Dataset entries
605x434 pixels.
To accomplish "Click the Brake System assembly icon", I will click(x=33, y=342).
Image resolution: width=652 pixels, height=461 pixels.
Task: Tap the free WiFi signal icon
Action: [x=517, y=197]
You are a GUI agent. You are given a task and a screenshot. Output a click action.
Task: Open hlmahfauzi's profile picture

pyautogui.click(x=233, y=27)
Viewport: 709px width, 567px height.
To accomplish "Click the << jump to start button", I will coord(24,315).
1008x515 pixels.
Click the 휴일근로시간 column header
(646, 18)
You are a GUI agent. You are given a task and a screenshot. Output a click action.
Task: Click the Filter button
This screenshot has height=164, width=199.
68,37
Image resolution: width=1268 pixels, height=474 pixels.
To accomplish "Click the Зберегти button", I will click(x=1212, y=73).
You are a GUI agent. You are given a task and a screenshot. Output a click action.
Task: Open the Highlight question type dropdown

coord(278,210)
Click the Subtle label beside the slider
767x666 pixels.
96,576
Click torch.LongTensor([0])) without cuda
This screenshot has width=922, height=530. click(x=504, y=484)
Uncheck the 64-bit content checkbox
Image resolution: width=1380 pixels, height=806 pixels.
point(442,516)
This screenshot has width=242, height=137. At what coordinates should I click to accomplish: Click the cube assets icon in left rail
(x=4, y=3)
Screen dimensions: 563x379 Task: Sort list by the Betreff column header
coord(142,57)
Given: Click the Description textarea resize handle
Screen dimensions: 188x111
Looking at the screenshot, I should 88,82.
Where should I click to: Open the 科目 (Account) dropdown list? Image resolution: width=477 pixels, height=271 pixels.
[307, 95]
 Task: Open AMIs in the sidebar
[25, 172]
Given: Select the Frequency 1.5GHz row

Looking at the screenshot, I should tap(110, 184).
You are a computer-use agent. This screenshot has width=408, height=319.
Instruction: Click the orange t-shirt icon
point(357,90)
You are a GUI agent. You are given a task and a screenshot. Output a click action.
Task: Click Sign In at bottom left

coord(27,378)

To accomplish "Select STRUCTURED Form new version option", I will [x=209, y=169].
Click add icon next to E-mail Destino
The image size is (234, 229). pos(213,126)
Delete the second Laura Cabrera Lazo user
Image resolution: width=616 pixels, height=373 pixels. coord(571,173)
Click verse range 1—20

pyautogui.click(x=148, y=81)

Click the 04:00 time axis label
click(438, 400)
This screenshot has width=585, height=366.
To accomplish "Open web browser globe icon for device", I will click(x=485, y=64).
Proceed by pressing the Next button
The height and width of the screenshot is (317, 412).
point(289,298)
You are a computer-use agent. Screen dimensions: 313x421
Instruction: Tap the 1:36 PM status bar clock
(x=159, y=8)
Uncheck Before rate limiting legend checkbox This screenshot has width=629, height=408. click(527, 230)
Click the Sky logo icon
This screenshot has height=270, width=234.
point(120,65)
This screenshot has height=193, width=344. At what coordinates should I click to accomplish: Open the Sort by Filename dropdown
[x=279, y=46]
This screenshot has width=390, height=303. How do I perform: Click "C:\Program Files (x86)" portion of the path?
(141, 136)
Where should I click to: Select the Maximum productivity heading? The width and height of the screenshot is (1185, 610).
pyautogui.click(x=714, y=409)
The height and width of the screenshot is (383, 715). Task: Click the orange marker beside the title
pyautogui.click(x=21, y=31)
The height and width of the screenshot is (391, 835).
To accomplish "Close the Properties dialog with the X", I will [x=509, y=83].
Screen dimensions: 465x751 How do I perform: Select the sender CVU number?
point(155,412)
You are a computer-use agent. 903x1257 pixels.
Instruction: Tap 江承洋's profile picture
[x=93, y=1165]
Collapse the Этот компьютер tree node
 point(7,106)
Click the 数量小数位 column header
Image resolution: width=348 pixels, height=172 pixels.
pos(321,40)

__Problem__: Pick every line of the data that includes the string "computer".

__Problem solution__:
You are a computer-use agent. This screenshot has width=408, height=319.
You are a computer-use agent. Screen dimensions: 313x421
You are a computer-use agent. 903x1257 pixels.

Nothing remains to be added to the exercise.